Extracted data entries
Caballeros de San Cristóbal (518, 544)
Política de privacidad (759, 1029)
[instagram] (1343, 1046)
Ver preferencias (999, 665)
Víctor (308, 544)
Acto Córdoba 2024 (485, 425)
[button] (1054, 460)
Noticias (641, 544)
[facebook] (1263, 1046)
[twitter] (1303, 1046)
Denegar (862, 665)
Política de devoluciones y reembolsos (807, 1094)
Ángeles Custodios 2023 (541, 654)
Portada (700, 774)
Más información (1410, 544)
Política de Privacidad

▶ [TASK DIRECTIONS]:
Would you restate word for word every line from the one holding "[instagram] (1343, 1046)" to the end of the entries, both ends included?

▶ [EXERCISE OUTPUT]:
[instagram] (1343, 1046)
Ver preferencias (999, 665)
Víctor (308, 544)
Acto Córdoba 2024 (485, 425)
[button] (1054, 460)
Noticias (641, 544)
[facebook] (1263, 1046)
[twitter] (1303, 1046)
Denegar (862, 665)
Política de devoluciones y reembolsos (807, 1094)
Ángeles Custodios 2023 (541, 654)
Portada (700, 774)
Más información (1410, 544)
Política de Privacidad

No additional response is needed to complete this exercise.